While White House officials hammered out a deal with Congress to reach the magical $38.5 billion figure to demonstrate America’s fiscal responsibility, the president was hard pressed when drawing a line in the sand to   distinguish his administration’s position from that of Republicans in terms of simple fairness. He held up fairness as the proper measure by which to judge all policy proposals. No one should ever question fairness because it is an admirable quality. However, my question is: How does one relate fairness — in terms of financial rectitude or economic efficiency — to low-income students and their families who lives will forever be changed by the passing of the FY 2011 budget agreement?

The administration has offered up two education efforts with proven success for the chopping block: A set of college opportunity initiatives called TRIO and GEAR UP along with adult education programs. Those of us in higher education are quite perplexed by the president’s actions. President Obama has volunteered cuts in his FY 2011 budget agreement that exceeded even those put forth by the majority of Republicans. On one hand, the president points out that his vision for long-term fiscal responsibility is based on “core values,” but then he chooses to cut away important efforts that have contributed greatly to America’s success. It’s a troubling dichotomy, to say the least.

To begin with, the Obama Administration’s decisions have harmed the efforts of TRIO and GEAR UP — with roots that stretch back to the Civil Rights Movement. In crafting college opportunity policy in the last century, Democrats acknowledged that students and families needed more than money; they needed help to overcome other persistent obstacles that hamper students’ social mobility. Poor academic preparation, lack of good information, and an adolescent culture that discouraged hard work in the present as prelude to significant payoffs in the future all needed to be addressed. TRIO and GEAR UP grew out of that recognition. Yet the Obama Administration proffered further cuts here, cuts that will result in nearly over 100,000 of the country’s most vulnerable students being kicked out of these programs.

Another set of programs up for the taking by the Obama Administration — and not by the Republicans — are adult education programs. These grants provide workforce investment, GED preparation, and adult literacy support for approximately 2.3 million low-income adults every year, ranging from high school-age students through older, nontraditional students and English language learners. If these funds do not reach the adult learners in which they were intended to support, a brighter future may not be obtainable for these students who deserve a second chance through education.

In my view, the Obama Administration’s offering of TRIO, GEAR UP, and adult education as places to make excessive cuts tells us a great deal about its core values. Primarily, it suggests that high school students and young adults from working-class and poor families have been pushed to the margins of the administration’s consciousness. The administration remained steadfast in preserving efforts — however minimized — to ensure education reform and to promote early childhood learning. But efforts to support the aspirations of the less affluent for social mobility — apart from preserving the maximum grant in the Pell Grant program — were given short shrift.
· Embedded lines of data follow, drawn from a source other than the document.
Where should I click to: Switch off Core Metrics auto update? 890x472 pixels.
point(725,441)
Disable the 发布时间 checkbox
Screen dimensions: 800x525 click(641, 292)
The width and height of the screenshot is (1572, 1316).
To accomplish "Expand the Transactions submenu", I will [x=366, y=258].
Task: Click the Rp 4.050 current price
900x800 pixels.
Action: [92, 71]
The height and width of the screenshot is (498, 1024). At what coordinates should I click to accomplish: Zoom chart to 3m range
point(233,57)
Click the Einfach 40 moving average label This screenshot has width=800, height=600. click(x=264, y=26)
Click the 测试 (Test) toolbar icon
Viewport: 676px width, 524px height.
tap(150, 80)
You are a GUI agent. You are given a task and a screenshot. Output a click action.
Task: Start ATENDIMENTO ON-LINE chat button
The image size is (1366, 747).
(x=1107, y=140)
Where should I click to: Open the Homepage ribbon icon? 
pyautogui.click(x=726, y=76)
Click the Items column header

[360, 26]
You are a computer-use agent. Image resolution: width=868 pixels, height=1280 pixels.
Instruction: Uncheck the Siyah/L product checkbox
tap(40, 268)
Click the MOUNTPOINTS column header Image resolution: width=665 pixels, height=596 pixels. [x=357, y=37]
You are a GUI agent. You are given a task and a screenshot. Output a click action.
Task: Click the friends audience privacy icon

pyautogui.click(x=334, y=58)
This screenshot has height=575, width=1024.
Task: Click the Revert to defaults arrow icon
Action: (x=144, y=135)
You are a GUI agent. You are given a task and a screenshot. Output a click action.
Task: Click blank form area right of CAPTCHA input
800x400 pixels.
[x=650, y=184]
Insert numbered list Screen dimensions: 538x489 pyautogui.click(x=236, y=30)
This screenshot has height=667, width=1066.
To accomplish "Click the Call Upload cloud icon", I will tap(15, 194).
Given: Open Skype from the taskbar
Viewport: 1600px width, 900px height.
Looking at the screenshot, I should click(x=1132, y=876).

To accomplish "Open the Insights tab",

Before President Obama, his administration, and any other Democrat offers up additional cuts to programs like TRIO, GEAR UP, and adult education, they must ask themselves one crucial question: How fair is it to sacrifice the needs of low-income families striving to achieve a better life for themselves and their children? Indeed, the true test of the integrity of the administration’s fiscal approach is not what it proclaims it from the podium, but rather, how it makes it operational in the back room.